Nevertheless, Dr. Laura Rush, a veterinarian in the biosciences department at Ohio State University College of Veterinary Medicine, warns that disappointments are a possibility.
"It's very possible there could be unexpected consequences of silencing the gene," she said.
"You can do experiments in a petri dish and get a certain result, but when you do it in a whole live being ... it's impossible to replicate that in a petri dish so you don't know what your result is going to be."
Dr. Ina Dobrinski, director of the Center for Animal Transgenesis and Germ Cell Research for the University of Pennsylvania School of Medicine, also was skeptical.
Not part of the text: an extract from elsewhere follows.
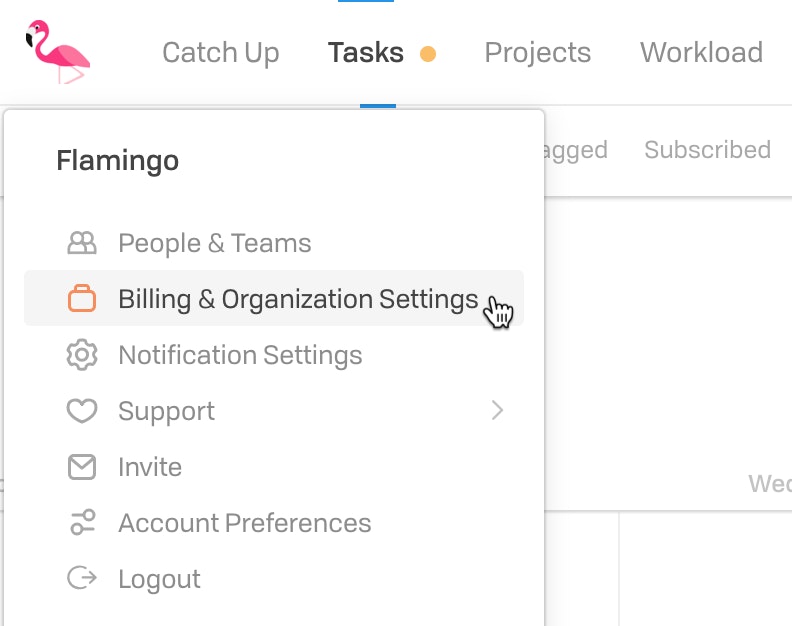Click the orange notification dot beside Tasks
Screen dimensions: 792x626
[x=428, y=54]
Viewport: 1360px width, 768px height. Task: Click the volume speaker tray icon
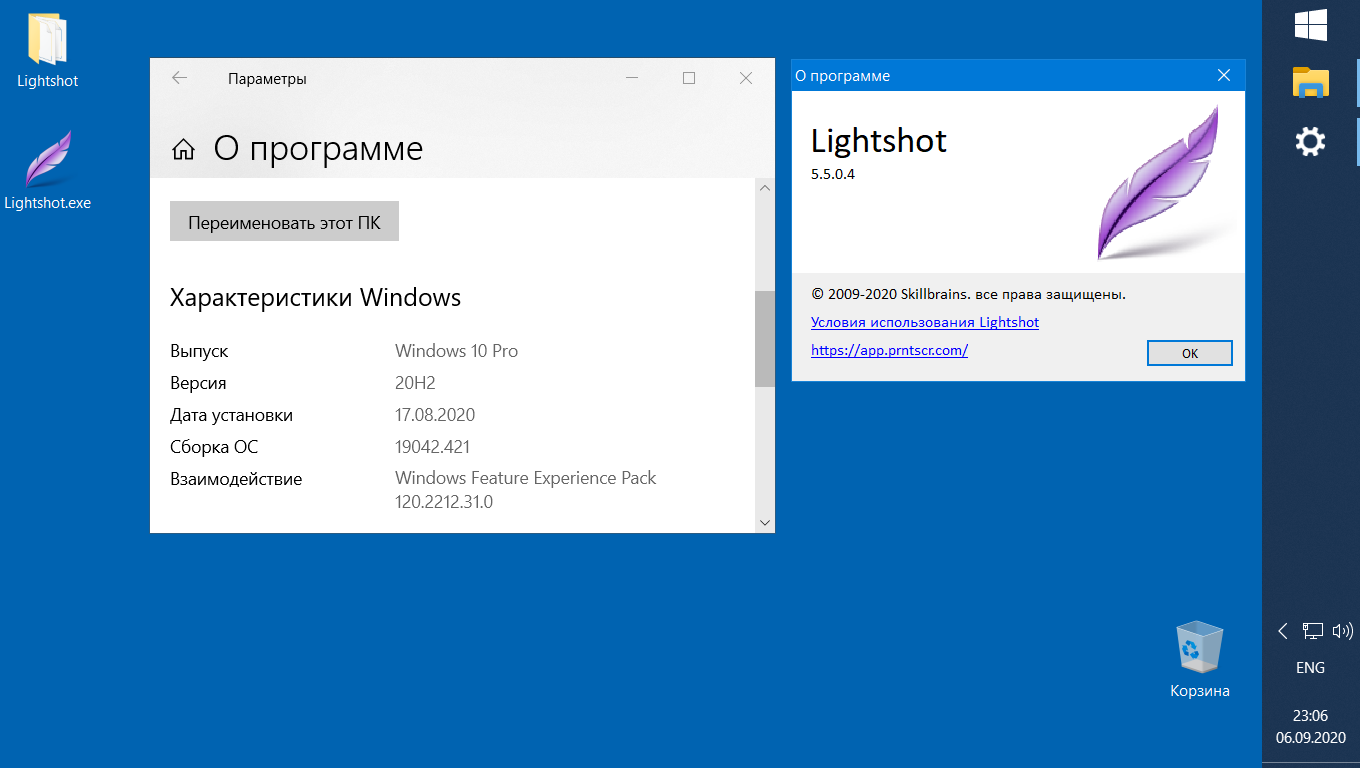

"They seem to think the cat would not be affected by not having that protein, but I don't know how they'll know until they've tried it," she said. "I'm sure they [the proteins] have some role in nature or they wouldn't express it."
But Rush, for one, hopes Allerca is successful.
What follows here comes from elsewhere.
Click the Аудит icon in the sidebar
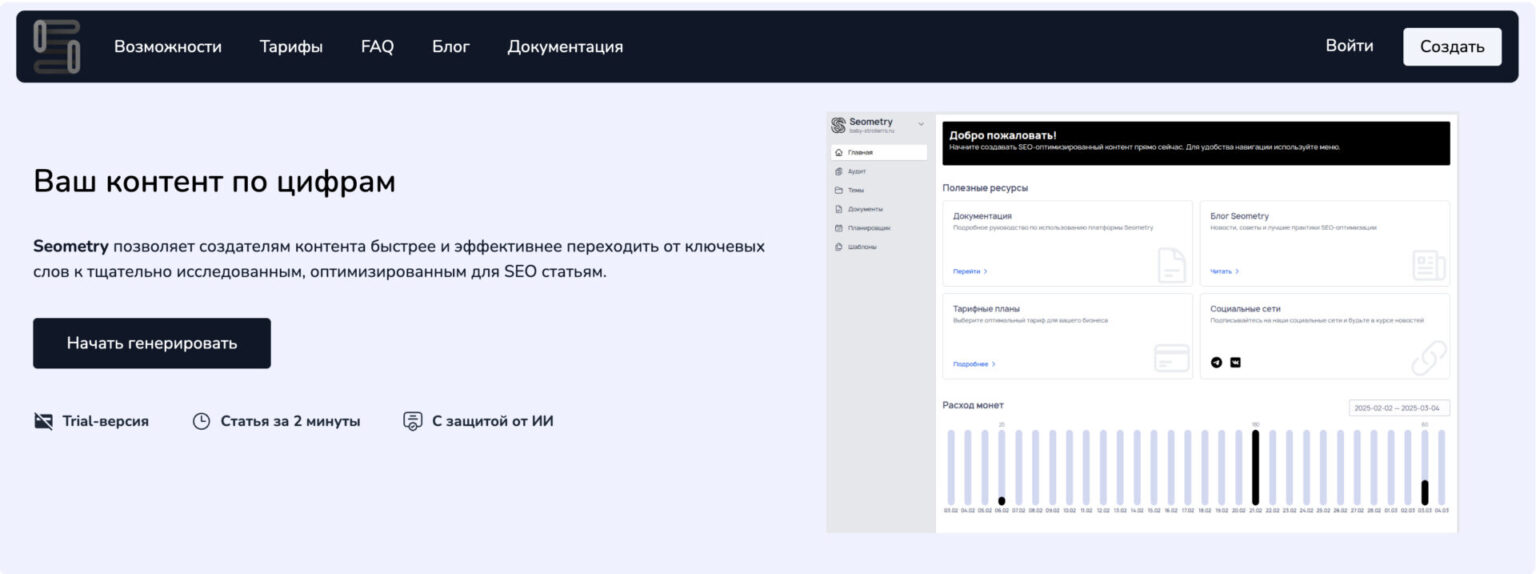The image size is (1536, 574). click(839, 172)
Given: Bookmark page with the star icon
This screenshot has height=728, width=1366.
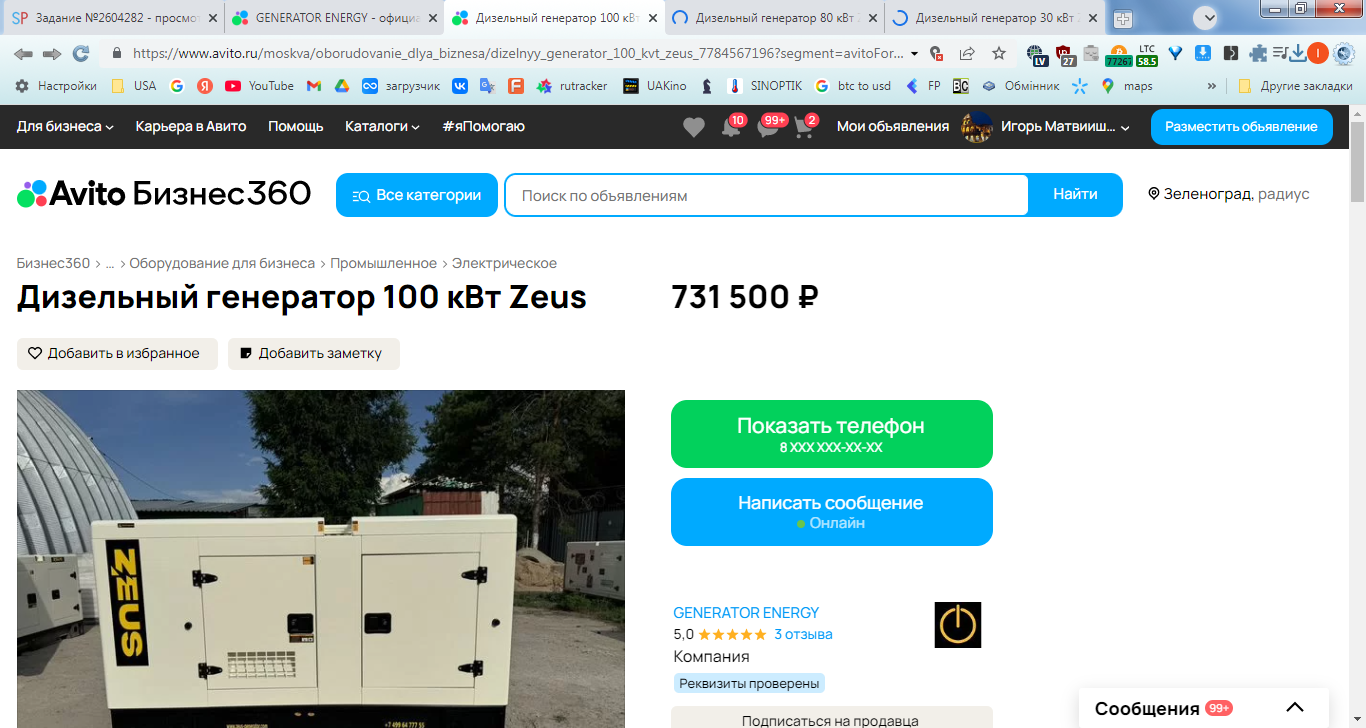Looking at the screenshot, I should (x=998, y=54).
"The good thing could be if they can get this kind of technique going, then maybe they can use this for other manipulations that will result in improved health," she said.
That, Brodie said, is a long-term goal of his company.
"We may be able to knock out genes that are important to cats and dogs in developing certain diseases, like feline leukemia," he said. "We're looking at genetically immunizing cats and dogs against diseases and reversing problems that hundreds of years of breeding [have created], like hip dysplasia.
Unforeseen consequences
"Man has been genetically modifying cats and dogs [through selective breeding] for hundreds of years. The big difference is it's taken a long time. Those genetic modifications are now hurting the animal, and you can't breed it out.
"We can achieve in one year what breeders needed 300 years to do."
But solving one problem may create another.
"Genetically modifying an-imals is an imperfect science and potentially dangerous for the animals involved, [but] we also are concerned with the overpopulation pet problem," said Nancy Peterson, issues specialist with the Humane Society for the United States."
The American Humane Association shared that view. "Allerca's hope to sell 200,000 hypoallergenic cats jeopardizes the chances of homeless animals finding loving homes, and, ultimately, increases their risk of euthanasia."
The opposite is true, says Brodie. "We're helping, not adding to the shelters," he said, because people with allergies will be buying Allerca's animals and keeping them rather than turning in one that makes them sneeze.
Half of the hypoallergenic pets will be delivered to new owners outside of the United States. More than 1,000 people already have sent in $250 deposits for the cats.
For now, Ghirardi tries to cope with his girlfriend's cats under the same roof.
"Basically, I take prescription antihistamine, Allegra, every day and use an inhaler when things get really bad," he said. "This is usually about three to four times daily."
They also keep their bedroom off-limits to the cats.
A range or treatments are available for cat allergies: nasal steroids, antihistamines, a newer medicine called Singulair that is taken for allergies and asthma and allergy shots.
"The only reason we give shots are for people who don't respond to medicine, and there are people who don't want to take medications and want to take shots," said Dr. Deborah Gentile, an allergist/asthma physician at Allegheny General Hospital.
Based on her experience, people like Ghirardi rarely part with their animals.
"The inside joke in our profession is 'Honey, get rid of the kids. The cat's allergic to them,' " she said.